(Exercises):
1 – List every person mentioned by name in the news report on anthrax below.
2 – Continue the news report on anthrax below from where it stops.

(Extract to read):
On Capitol Hill, the Hart Senate Office Building was to remain closed Monday, but other Senate offices were to be open. On the House side, the Ford and Longworth office buildings were closed thorough the weekend. Whether they would reopen Monday was unclear.

The Hart building houses the office of Senate Majority Leader Tom Daschle, who received a letter containing a highly potent form of anthrax three weeks ago. Since then, two postal employees from a Washington facility that processed the letter have died.

Deborah Willhite, a Postal Service senior vice president, said the agency was working with the Defense Department on obtaining technology that would allow it to detect bacteria in the mail. It already has signed a $40 million contract to buy machines that can sanitize mail.

Tom Skinner, a spokesman for the Centers for Disease Control and Prevention, stressed that the New Jersey case was not a new instance of the disease, but one that had been listed as suspected anthrax. Lab tests confirmed the diagnosis Sunday, he said.

A second New Jersey worker, classified as a "suspected case" of inhalation anthrax based on preliminary tests, was released over the weekend from the hospital after her medical condition improved. Two other postal workers at the Hamilton, N.J., center where anthrax-tainted mail was handled, and a letter carrier in Ewing, N.J., are being treated for confirmed or suspected cases of skin anthrax.

(Records):
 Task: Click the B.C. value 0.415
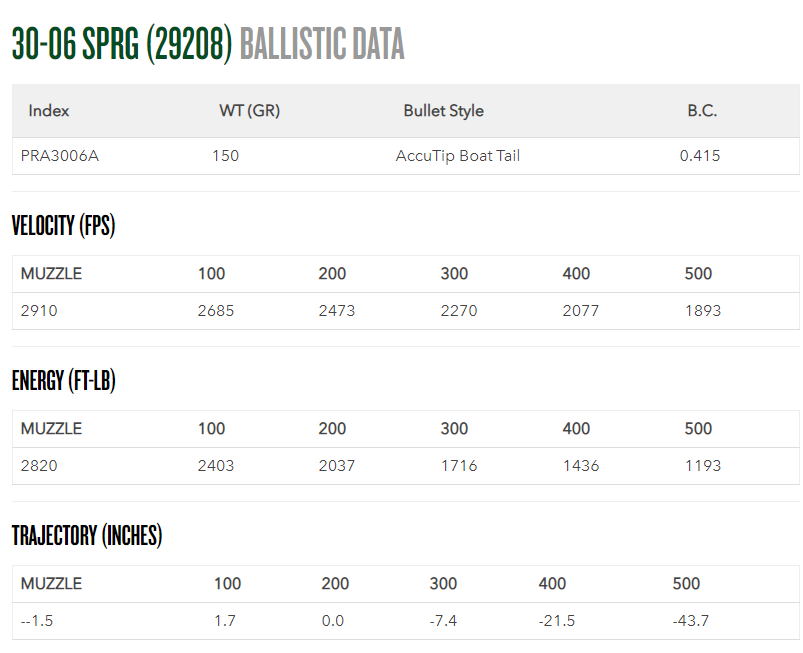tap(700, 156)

==

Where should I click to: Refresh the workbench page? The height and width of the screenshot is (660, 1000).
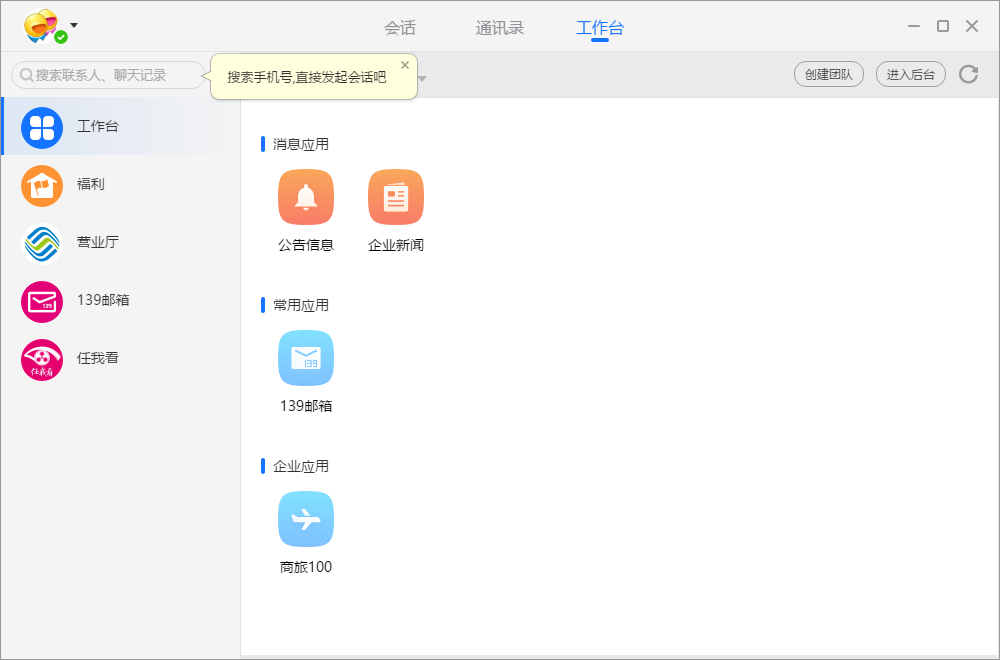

(Exercise responses):
1 – Tom Daschle, Deborah Willhite, Tom Skinner

2 –
In Washington, White House chief of staff Andrew Card said officials must remain vigilant.

"There may be other letters that are stuck in the system," Card said on "Fox News Sunday." "We're asking people to be very careful."

Deputy Postmaster General John M. Nolan told CBS' "Face the Nation" that there are many suppositions among investigators about more letters, "but I don't have any way of knowing."

To disseminate the growing volume of information on anthrax, homeland security chief Tom Ridge will begin briefing reporters at least three times a week, and more likely every day, administration officials said.

More than 10,000 people who may have been exposed to the bacteria have been urged to begin taking antibiotics as a precaution.